More than 500 current and former employees of Delta Air Lines have sued Lands’ End over illnesses and health conditions they claim they acquired as a result of wearing the company’s clothing. According to the Associated Press, the plaintiffs include “flight attendants, customer service agents, ramp agents or anyone else required to wear the Passport Plum uniforms.”
The uniforms became standard issue at Delta after being released in May of 2018. Since that time, employees wearing the clothing have suffered from skin rashes, hair loss, and migraine headaches. They have also been diagnosed with low white blood cell counts and a variety of respiratory difficulties. Employees suffering these injuries reported their illnesses to Lands’ End and asked for action to be taken. The employees allege, however, that the company never recalled the uniforms or addressed the issue.
The manufacturing process for the uniforms includes the addition of chemical compounds to create clothing items that are resistant to odor, staining, static electricity, and wrinkles. Whether the presence of the chemicals in their clothing was ever disclosed to the workers was not made clear by the AP article. Lands’ End also declined to comment for the piece.

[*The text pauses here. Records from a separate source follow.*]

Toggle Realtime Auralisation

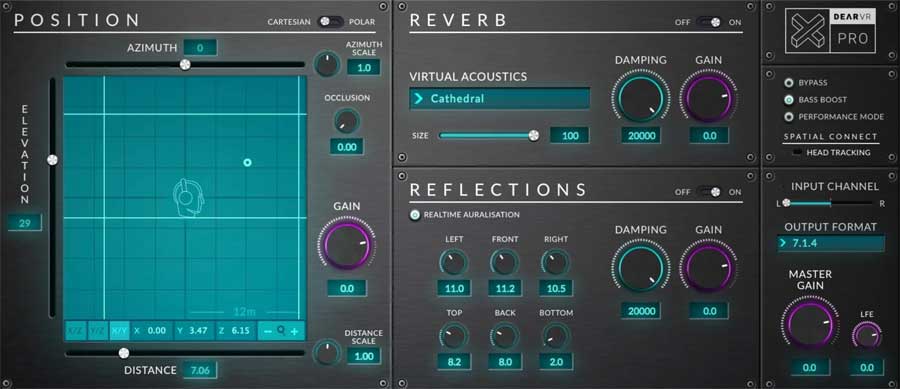click(x=415, y=215)
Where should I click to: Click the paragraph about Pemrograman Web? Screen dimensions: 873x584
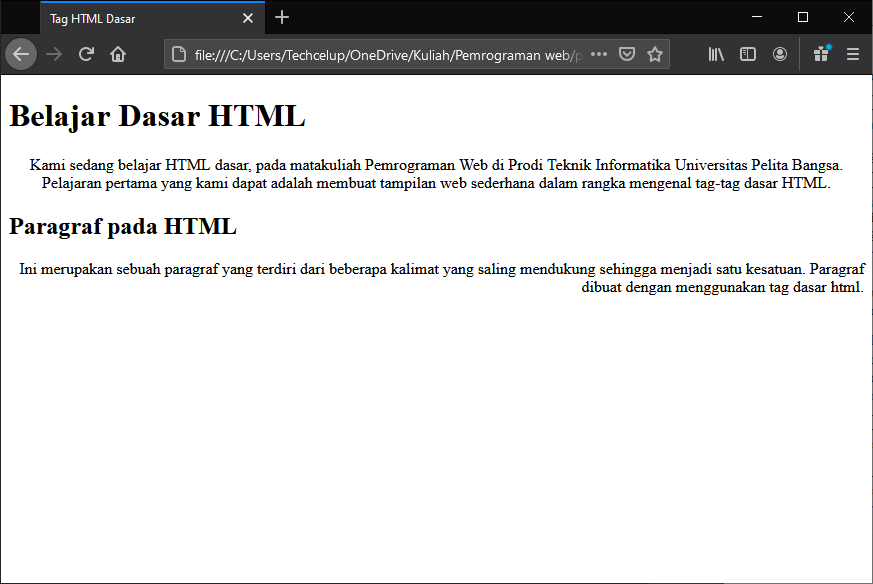pyautogui.click(x=436, y=174)
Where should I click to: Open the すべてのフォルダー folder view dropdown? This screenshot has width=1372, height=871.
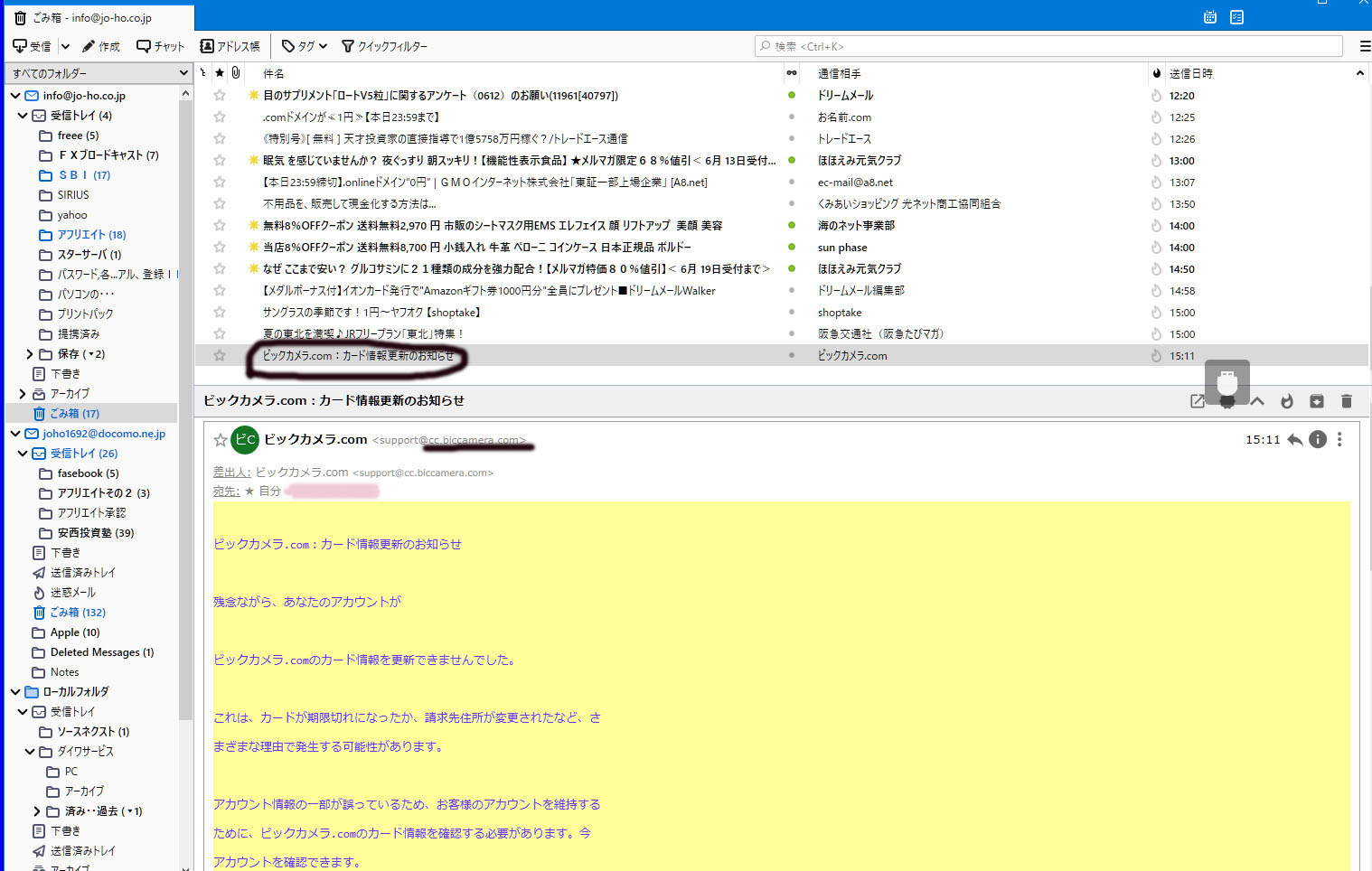click(x=99, y=73)
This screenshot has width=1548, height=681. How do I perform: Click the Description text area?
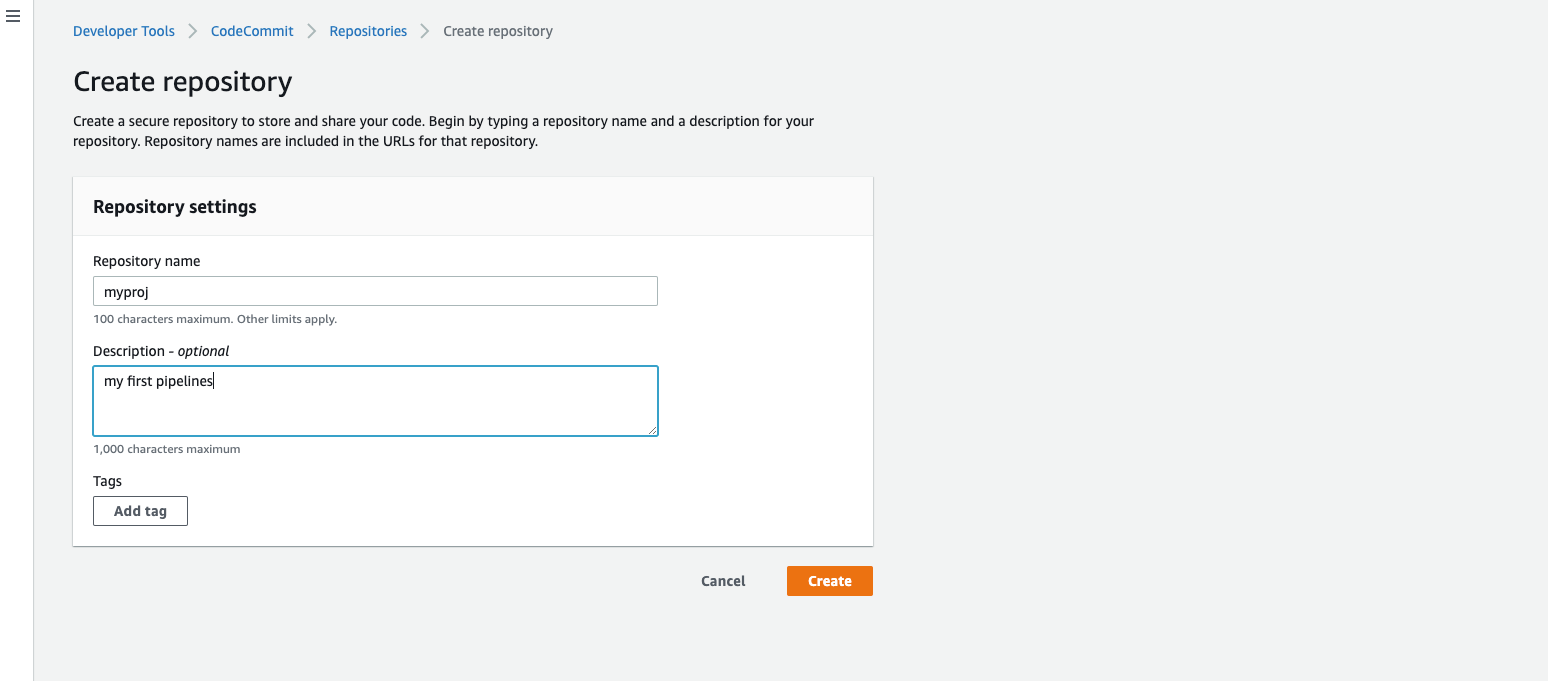click(x=375, y=400)
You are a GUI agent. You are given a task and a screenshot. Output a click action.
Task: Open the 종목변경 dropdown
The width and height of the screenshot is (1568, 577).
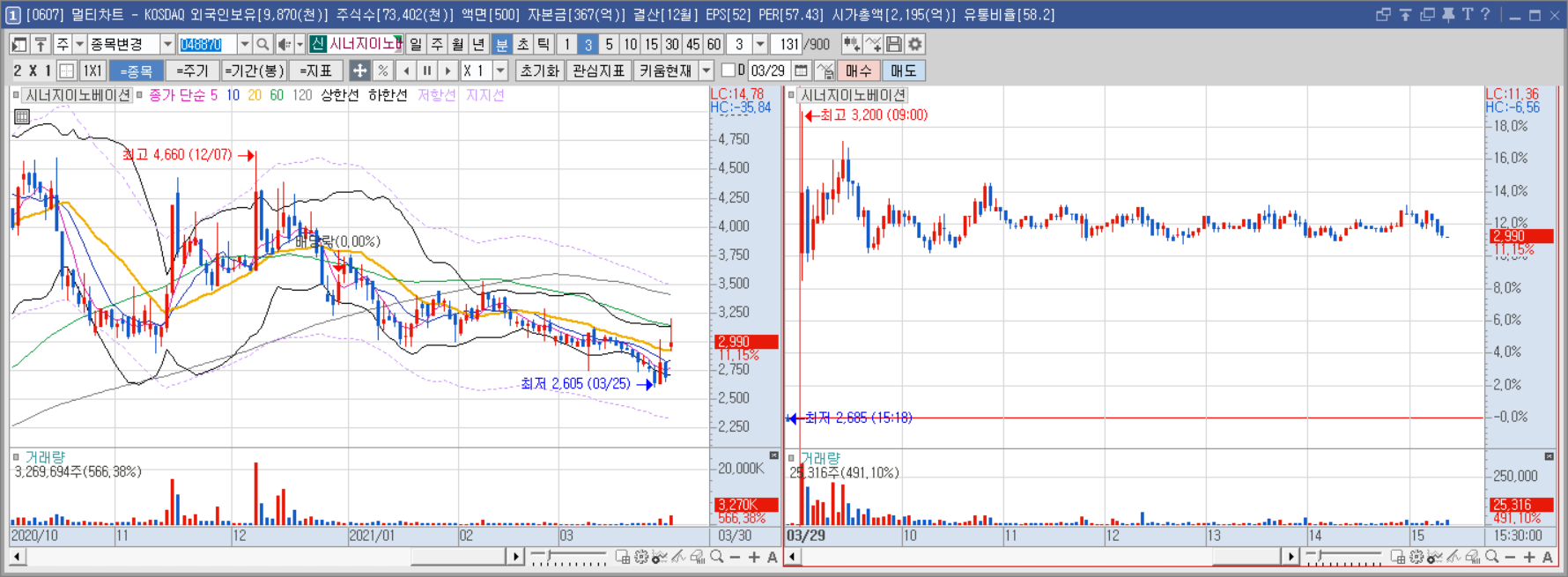(x=167, y=44)
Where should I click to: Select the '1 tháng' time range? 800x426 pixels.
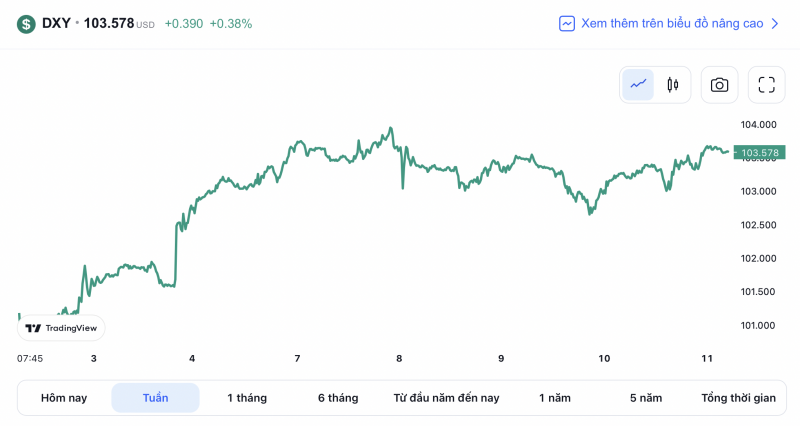click(x=247, y=398)
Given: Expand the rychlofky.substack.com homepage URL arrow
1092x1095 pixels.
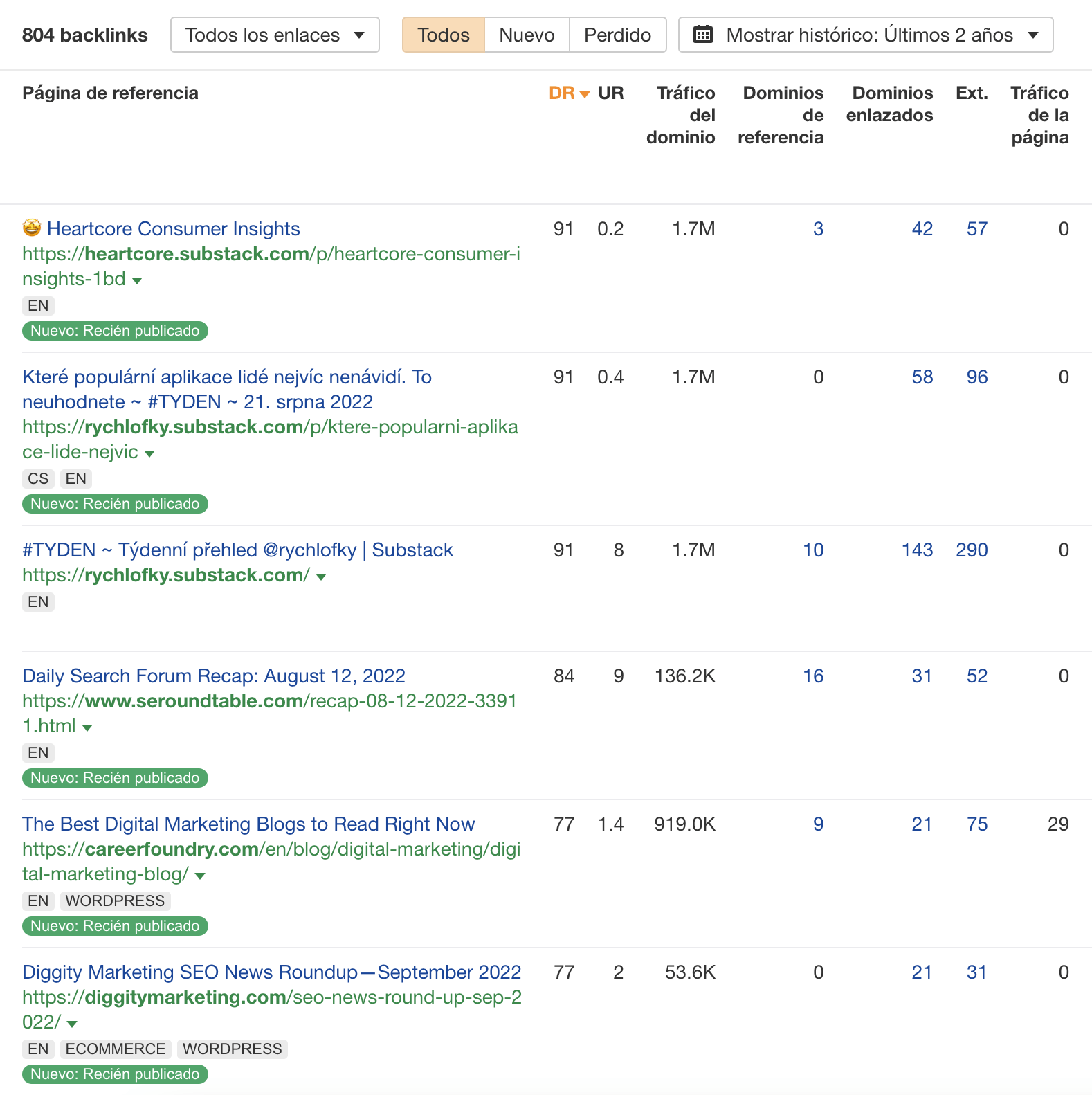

The matter is being litigated in the form of two separate class actions. The first class filed their lawsuit in October of last year with the second group of plaintiffs filing their lawsuit on the last day of December. With some 60,000 Delta employees wearing uniforms of one type or another, the contract is worth significant money to Lands’ End. If the company produced toxic clothing for one of the nation’s largest airlines however, one has to wonder what else they might have made that could be harming consumers in the general public without their knowledge.